Better encoding support for python 2

Stuart Prescott stuart at debian.org
Sat Aug 4 11:29:20 BST 2018


Hi Mihai,

Many thanks for your patch. I think str handling in particular looks correct 
and I'll merge it before our next release. 

I don't think I understand how key lookup part of your patch actually solves 
the specific problem you mention, however.
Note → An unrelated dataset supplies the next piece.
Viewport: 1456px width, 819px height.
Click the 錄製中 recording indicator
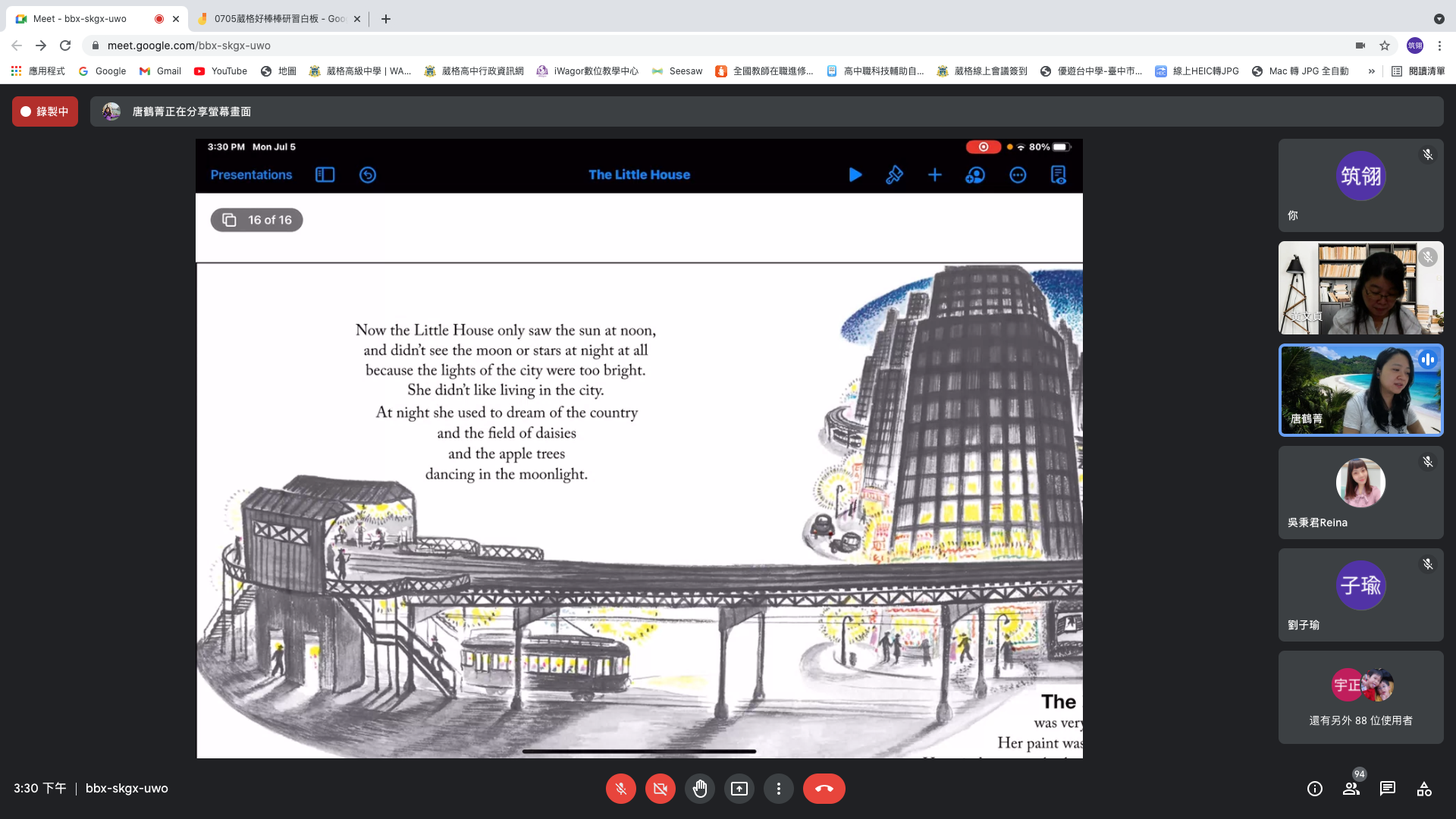(x=45, y=111)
> We have run across an older deb file:
> 
> http://ubuntu-master.mirror.tudos.de/ubuntu/pool/universe/a/aspell-is/aspell-is_0.51-0-4_all.deb
> 
> One of its files, usr/lib/aspell/íslenska.alias, is not utf8-encoded in
> the control file.

The encoding problem you have highlighted is found in the md5sums control 
file which is not a Deb822 format file and so the Deb822 class isn't a 
natural fit. (Also, for quite some time, the Deb822 format files have 
required to have keys be a limited subset of ASCII and this requirement only 
documented standard practice for a long time before that.) Further, Deb822 
keys are case-insensitive and so it seems bad to use filenames in Deb822 
keys since that will cause unwanted collisions.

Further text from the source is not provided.